Exercise material

______________________________

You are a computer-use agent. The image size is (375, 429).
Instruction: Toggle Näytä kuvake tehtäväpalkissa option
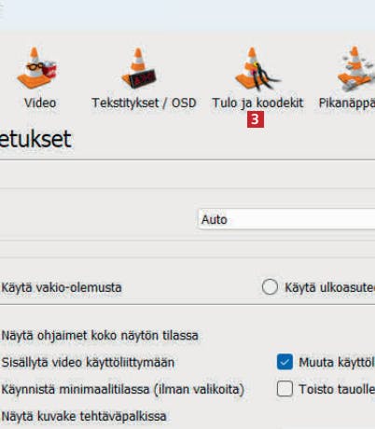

______________________________

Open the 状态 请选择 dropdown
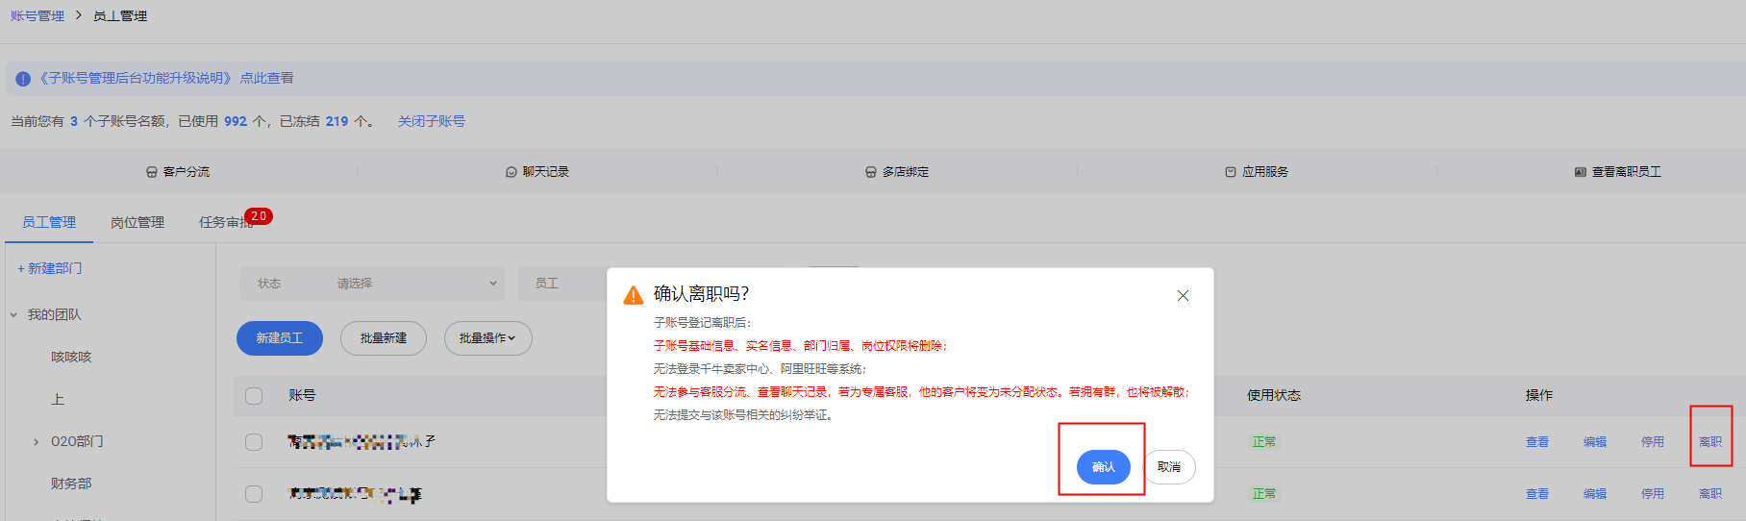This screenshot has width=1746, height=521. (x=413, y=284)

______________________________

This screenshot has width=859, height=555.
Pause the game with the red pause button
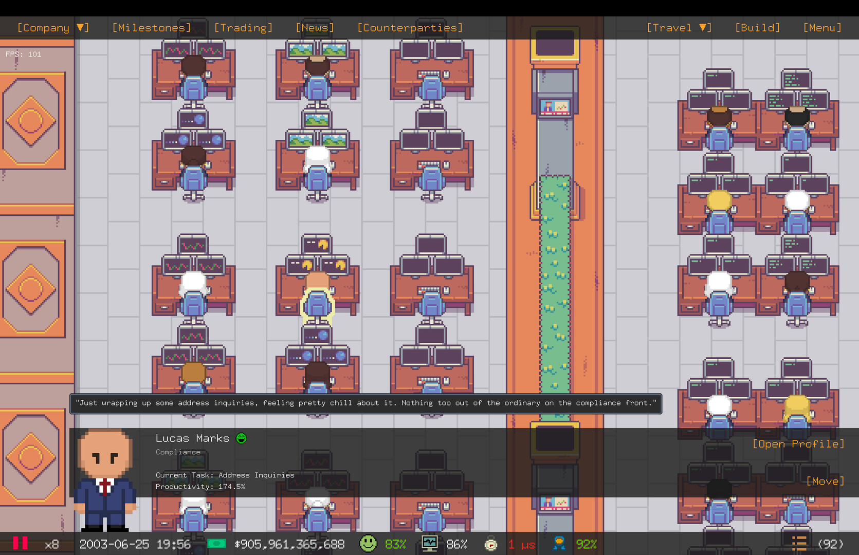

______________________________

Stated task
Starting at the line that has "This screenshot has width=859, height=555." and stopping after the line that has "Pause the game with the red pause button", write those lines out again with "red" swapped for "green" and nothing else changed.

Written response
This screenshot has width=859, height=555.
Pause the game with the green pause button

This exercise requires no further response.